Find your cullinary voice

Externships

Practice your craft in the most authentic learning environment.

In Europe, aspiring chefs learn their trade through culinary apprenticeships. ICE's global teaching perspective takes inspiration from this centuries-old tradition, with our hands-on externship program.

What exactly is an “externship”? Similar in concept to a culinary internship, these paid or unpaid placements are chosen at a student's discretion with the assistance of Career Services Advisors. Each externship is is designed to fit the interests and career goals of the individual student, and externships consistently prove to be an exceptional opportunity for hands-on training and networking at the heart of the industry. What’s more, many externships lead to job offers and full-time employment.

How does the externship program work? The final course of our Culinary Arts and Pastry & Baking Arts programs being a 210-hour externship at a restaurant, bakery or other culinary business, while Hospitality Management students also benefit from in-the-field training with a 200-hour externship at a hotel, spa or related organizations.

Our incredible track record.

ICE placed 509 externs in 292 establishments across the country in 2015 - and each experience was as unique as our students.
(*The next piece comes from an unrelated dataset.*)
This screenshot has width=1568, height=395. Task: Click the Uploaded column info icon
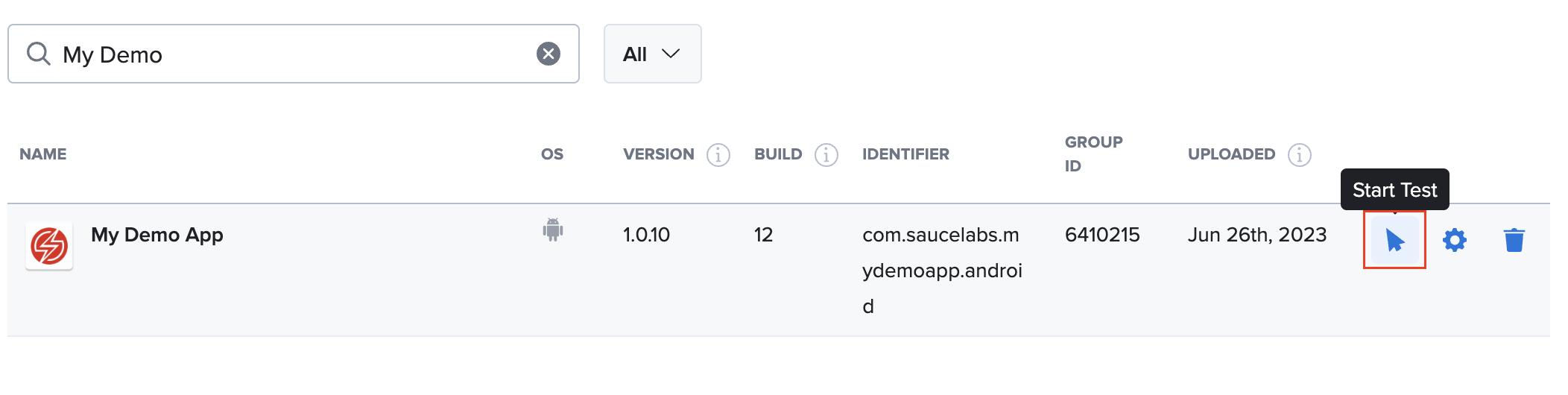1299,154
Noteworthy among these placements were restaurants and bakeries owned and operated by many of America’s most celebrated chefs, including Mario Batali, Tom Colicchio and Daniel Boulud, as well as leading food publications, catering companies and luxury hotels. Getting your “foot in the door” with one of these organizations could be the start of the career you have dreamed of.

 

 

Culinary School Externships at ICE - We have sent ICE students to extern with top industry experts across the country.

(For a full list of externship sites, click here.)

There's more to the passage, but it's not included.